FDA Adverse Event Malfunction Summary report: N

KENTROX SL 65/16 STEROID

MDR report key: 1902814 · Received November 12, 2010

Report

Report Number
1028232-2010-02315
Event Type
Malfunction
Date Received
November 12, 2010
Date of Event
June 16, 2010
Report Date
October 12, 2010
Manufacturer
BIOTRONIK SE & CO. KG
Product Code
LWS
PMA / PMN Number
P980023
Adverse Event
Yes
Product Problem
Yes
Report Source
Manufacturer report
Reporter Location
GM
Reporter Occupation
NOT APPLICABLE

Narratives

Additional Manufacturer Narrative · 1

UPON RECEIPT, THE LEAD WAS FOUND DISSECTED SOME 26 CM DISTAL TO THE IS-1 CONNECTOR PIN. ONLY THE PROXIMAL PART WAS RECEIVED. IT IS REASONABLE TO ASSUME THAT THE LEAD WAS DISSECTED IN THE COURSE OF THE LEAD EXPLANTATION. DUE TO THE DAMAGES AN ELECTRICAL INSPECTION OF THE LEAD WAS LIMITED TO THE DC RESISTANCES OF THE LEAD FRAGMENT. NO PECULIARITIES WERE FOUND.

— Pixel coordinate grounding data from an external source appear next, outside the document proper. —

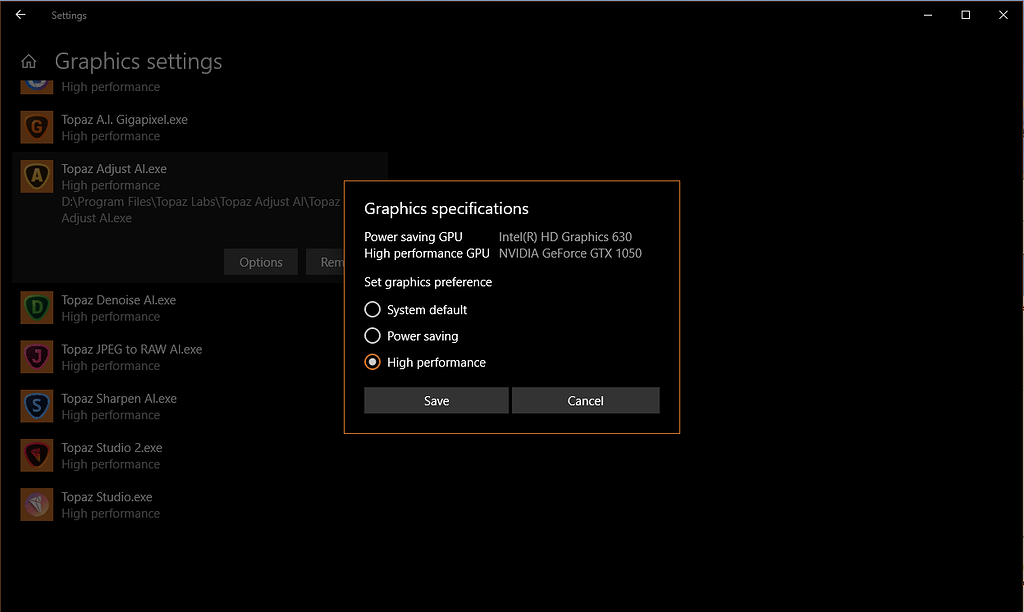Screen dimensions: 1024x612
Task: Click the back arrow in the title bar
Action: point(20,14)
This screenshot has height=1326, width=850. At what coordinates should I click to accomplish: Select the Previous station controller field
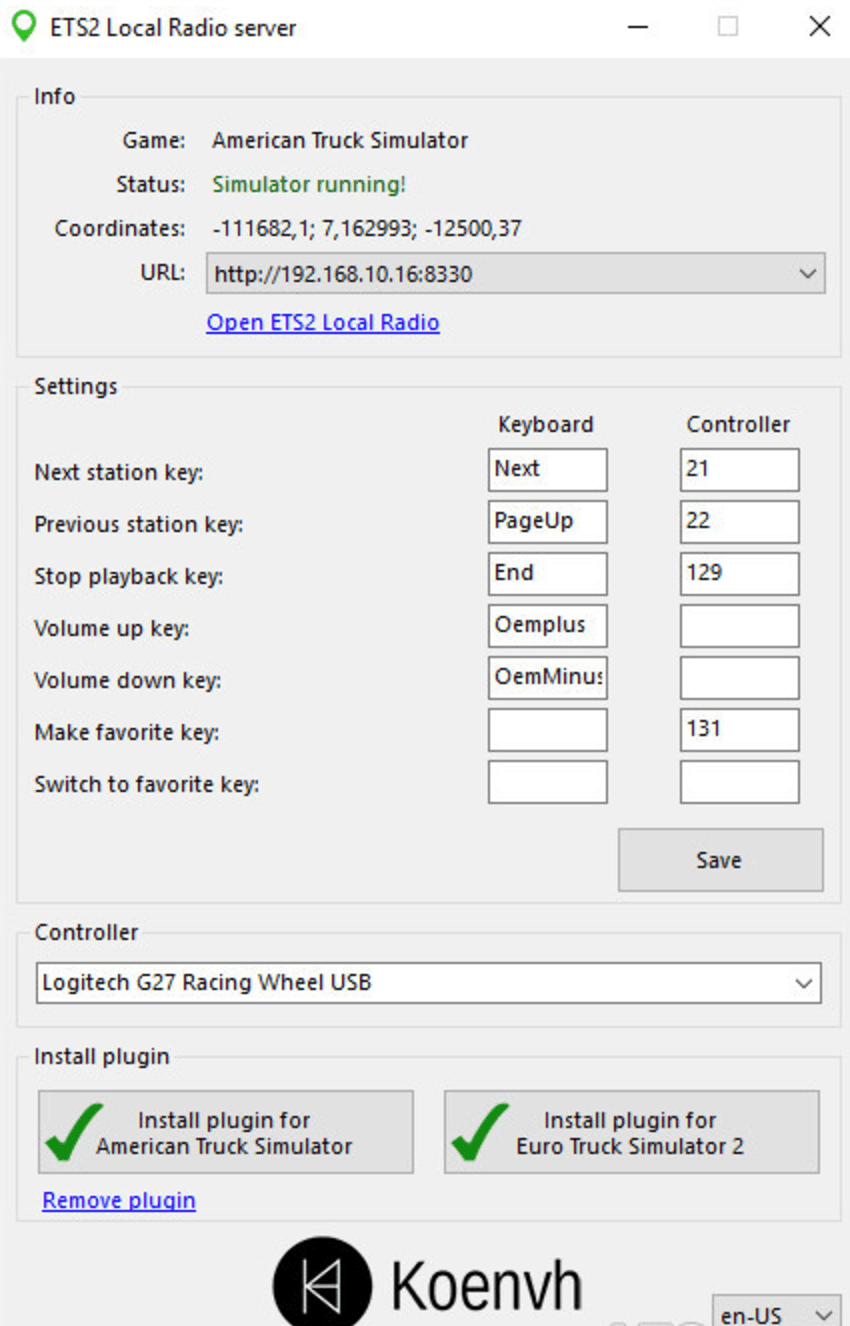(x=739, y=521)
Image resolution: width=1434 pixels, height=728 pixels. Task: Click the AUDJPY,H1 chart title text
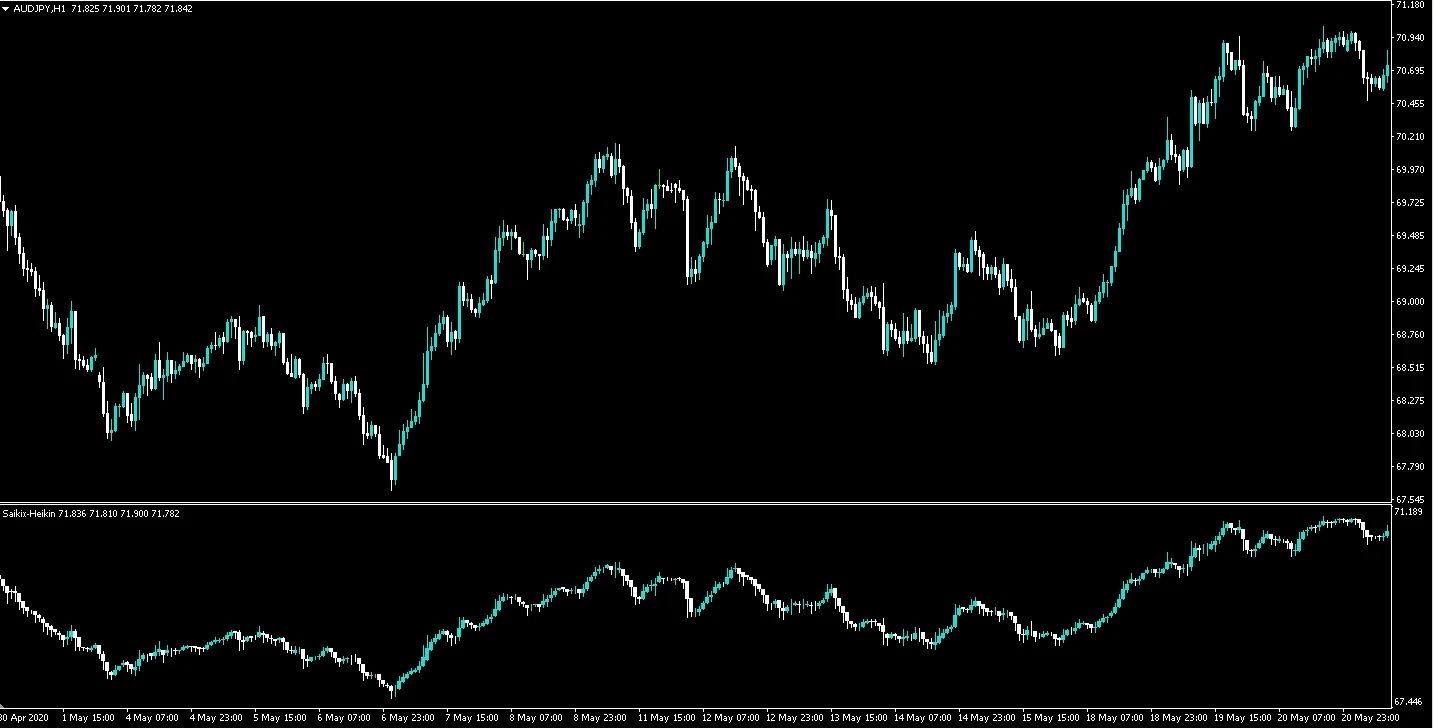coord(41,9)
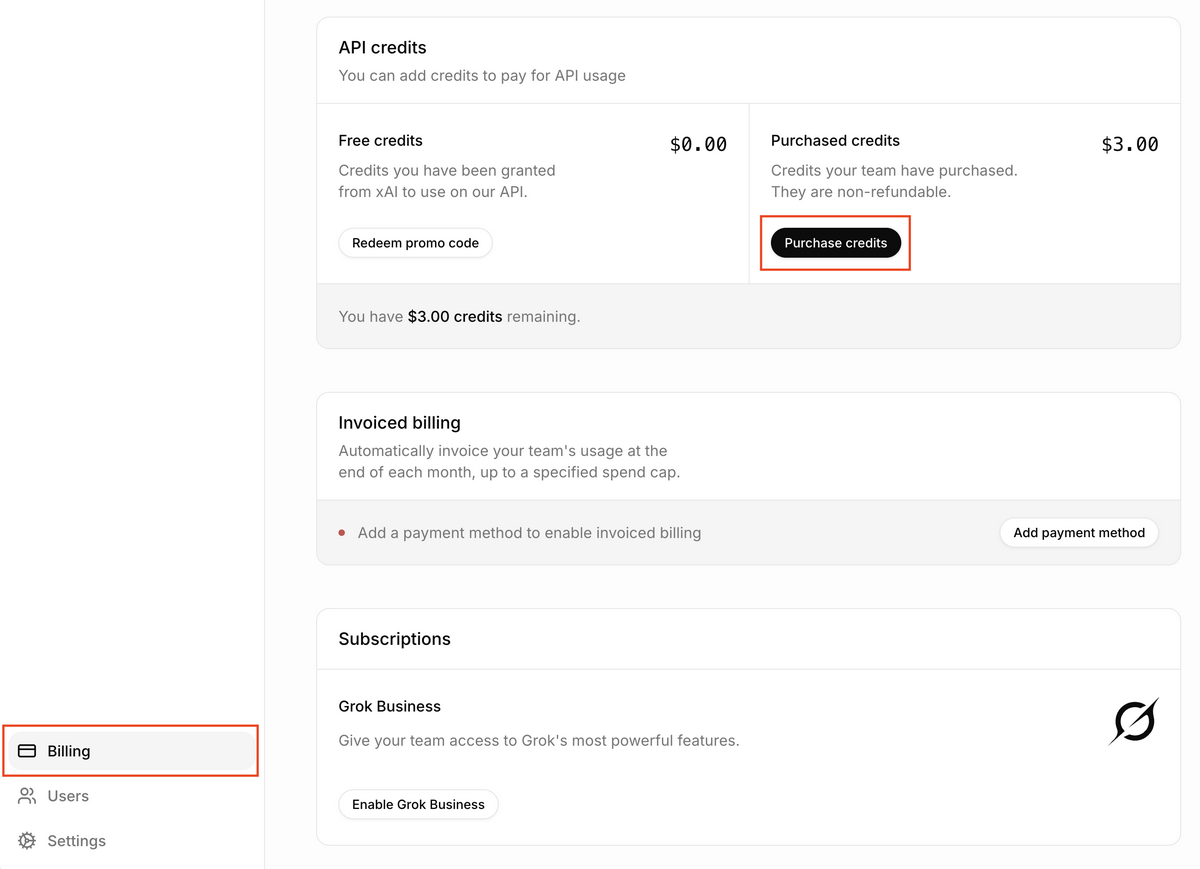Click the Billing credit card icon

click(x=27, y=751)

Description of Event or Problem · 1

INAPPROPRIATE SHOCKS WERE REPORTED. THE IMPLANTATION TIME IS UNKNOWN. NO ADVERSE PATIENT SIDE EFFECTS HAVE BEEN REPORTED. THE LEAD AND THE ICD WERE EXPLANTED.

Devices

Seq Brand Generic Product Code Manufacturer Model Lot UDI-DI
1 KENTROX SL 65/16 STEROID ICD LEAD LWS BIOTRONIK SE & CO. KG 347351

Patients

Seq Age Sex Outcome Treatment
1 UNK Hospitalization